As insurance rates continue to skyrocket in Florida, state legislators passed a law that aims to stop the price hikes, but will affect roofing in Florida and potentially other states in the process.

Florida Gov. Ron DeSantis signed Senate Bill 2-D on May 26, which includes measures to provide relief to insurance companies struggling with claims and help homeowners not only strengthen their homes, but find solutions for costly roofing scams. DeSantis’ signing followed a special legislative session on insurance where lawmakers approved of the bill in a matter of days with bipartisan support, hailing it as a step in repairing a market overrun with rising insurance costs and canceled policies.

“This package represents the most significant reforms to Florida’s homeowners insurance market in a generation,” said DeSantis. “These bills will help stabilize a problematic market, help Floridians harden their homes through the My Safe Florida Home Program, and pave the way for more choices for homeowners.”

Even with the law in place, insurance prices aren’t expected to drop for another 12 to 18 months, and homeowners can expect further price hikes and difficulties with obtaining coverage.

Roofing Regulations

Trent Cotney, a partner at Adams and Reese, said the law will undoubtedly affect restoration and roofing contractors who do insurance-related work. He points out that, previously, if repairs were being made to a roof that is more than 25% damaged, the entire roof needed to be replaced. The law modifies this so that if a roof is more than 25% damaged but complies with the state’s 2007 building code, it only needs to be repaired.

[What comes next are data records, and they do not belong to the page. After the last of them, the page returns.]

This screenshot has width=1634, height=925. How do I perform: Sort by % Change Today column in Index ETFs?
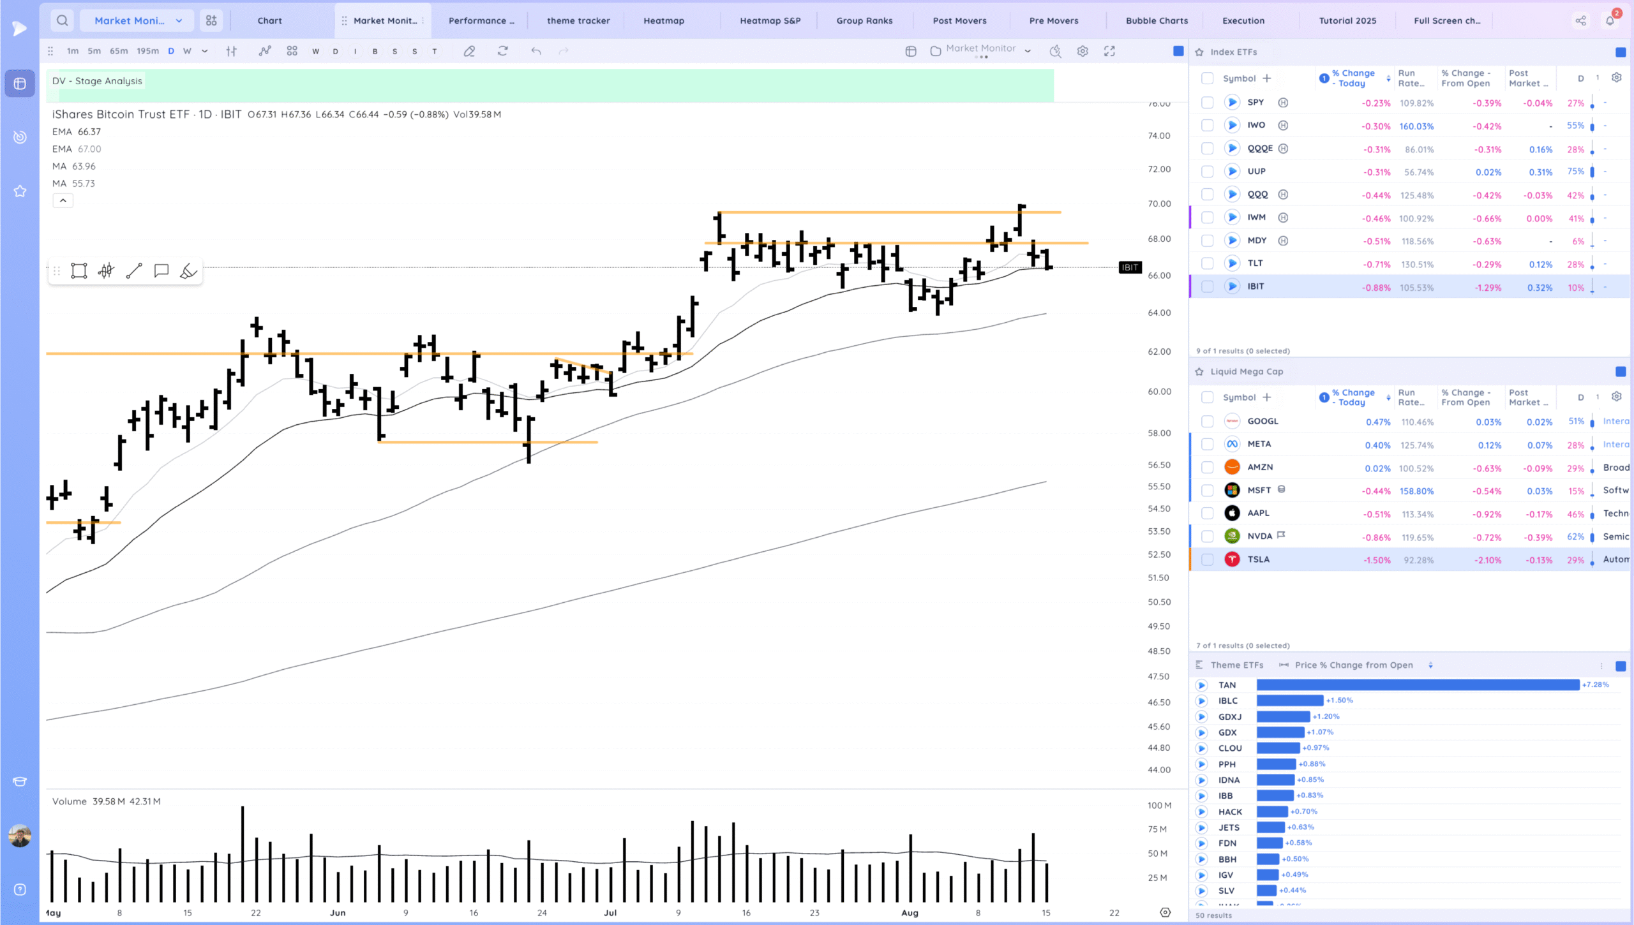1353,78
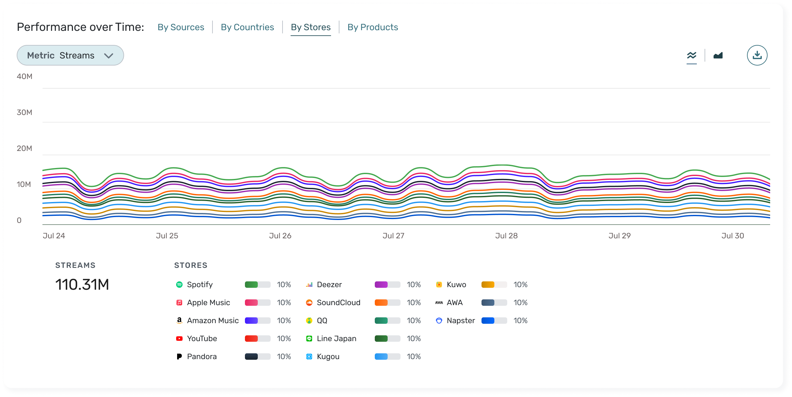The width and height of the screenshot is (792, 397).
Task: Click the Kuwo orange color bar
Action: 488,285
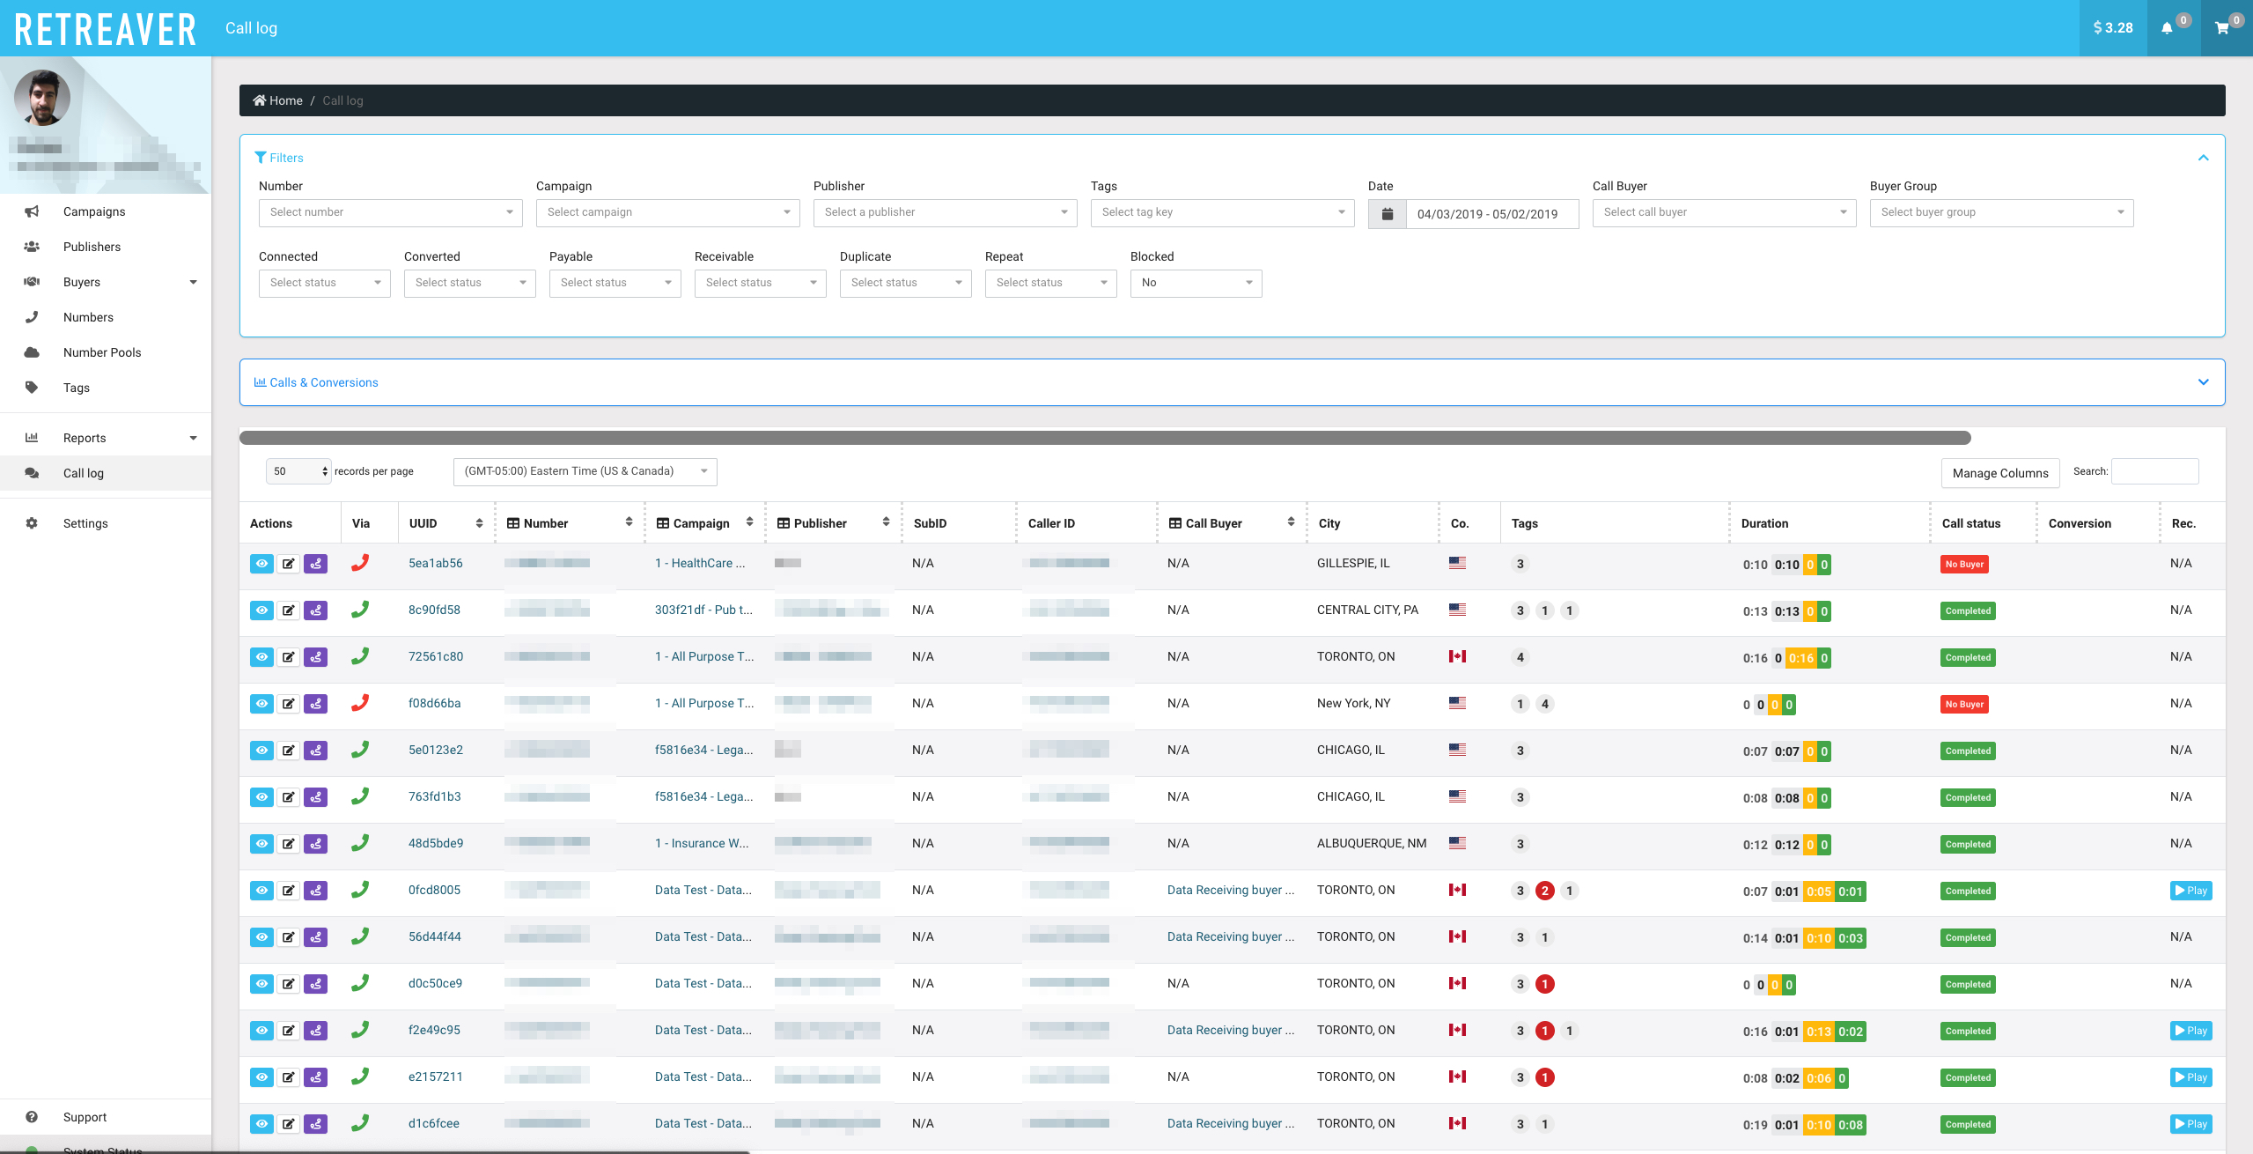Click edit icon for call 8c90fd58
The image size is (2253, 1154).
tap(288, 610)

“It did ease that threshold requirement, which is going to make it more difficult to obtain a full roof replacement,” said Cotney.

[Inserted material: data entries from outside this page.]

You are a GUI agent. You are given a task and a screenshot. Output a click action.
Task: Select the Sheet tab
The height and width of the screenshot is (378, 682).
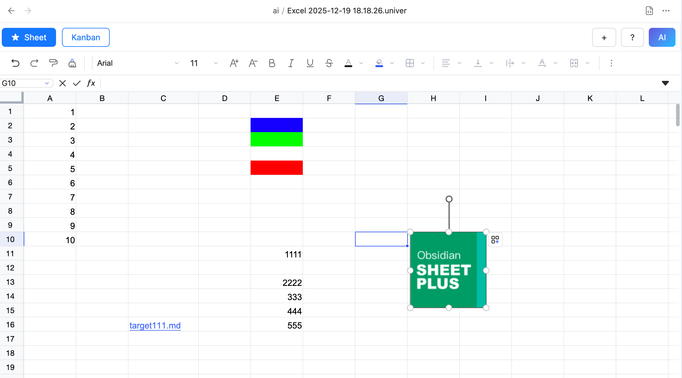[x=29, y=37]
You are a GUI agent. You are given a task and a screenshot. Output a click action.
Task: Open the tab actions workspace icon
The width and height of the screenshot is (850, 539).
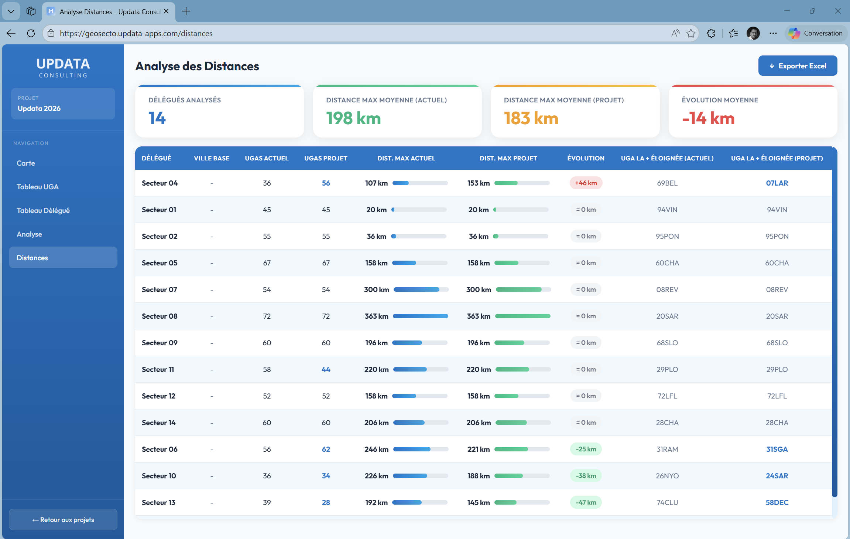pyautogui.click(x=31, y=11)
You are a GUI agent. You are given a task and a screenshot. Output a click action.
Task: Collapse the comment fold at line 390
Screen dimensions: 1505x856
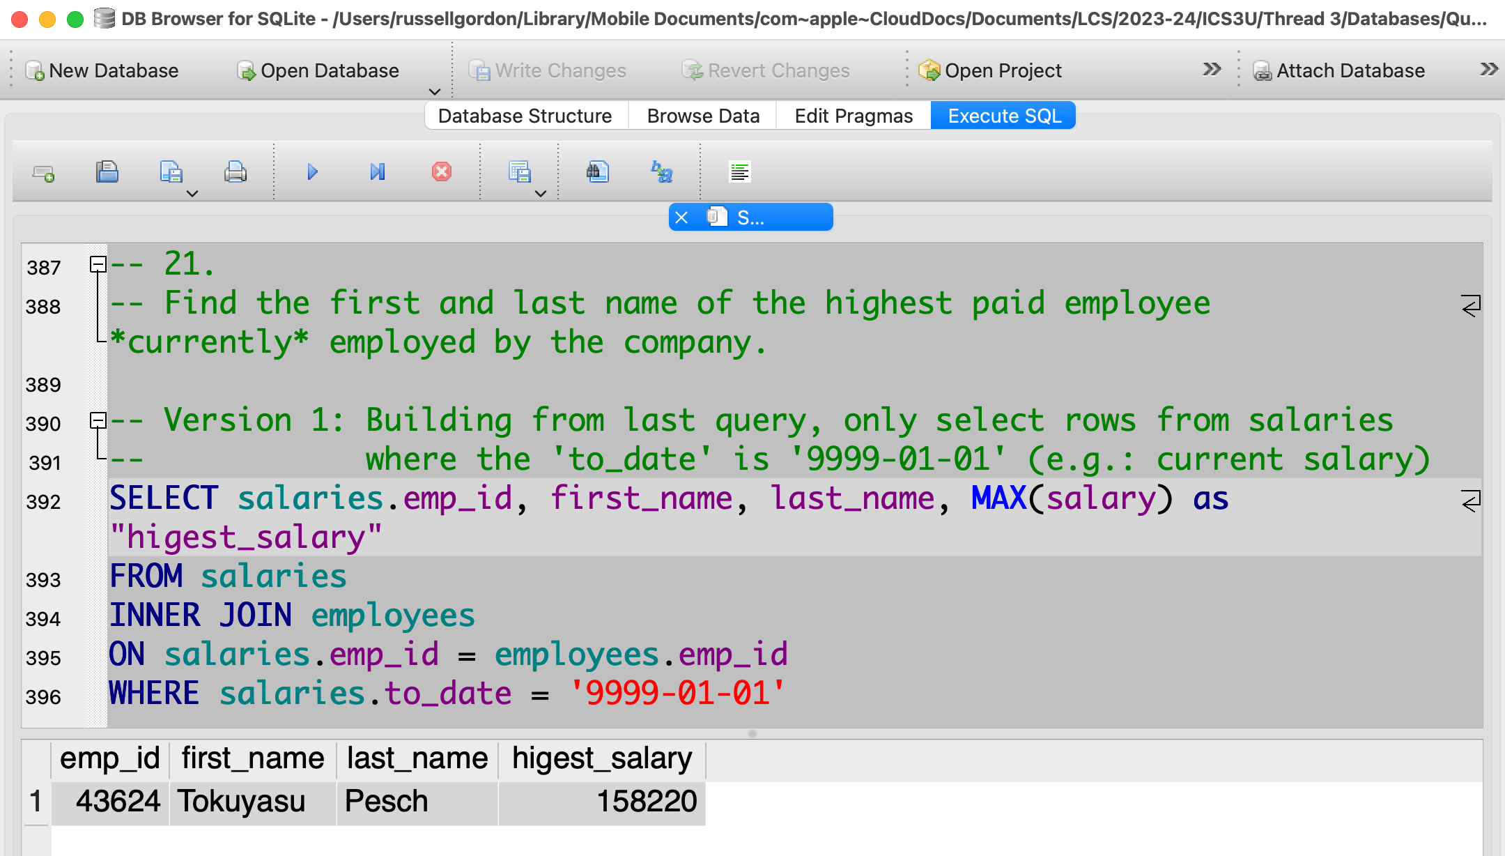click(x=98, y=420)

The law prohibits insurance companies from automatically denying coverage solely based on the age of a roof so long as it’s less than 15 years old. Similarly, if the roof has at least five years of life remaining, insurers can’t refuse to issue a policy.

Homeowners with roofs that are 15 years or older must be allowed to have an inspection before requiring a replacement as a condition of writing or renewing the policy. Similarly, the law authorizes property insurers to limit certain roof claim payments under certain circumstances.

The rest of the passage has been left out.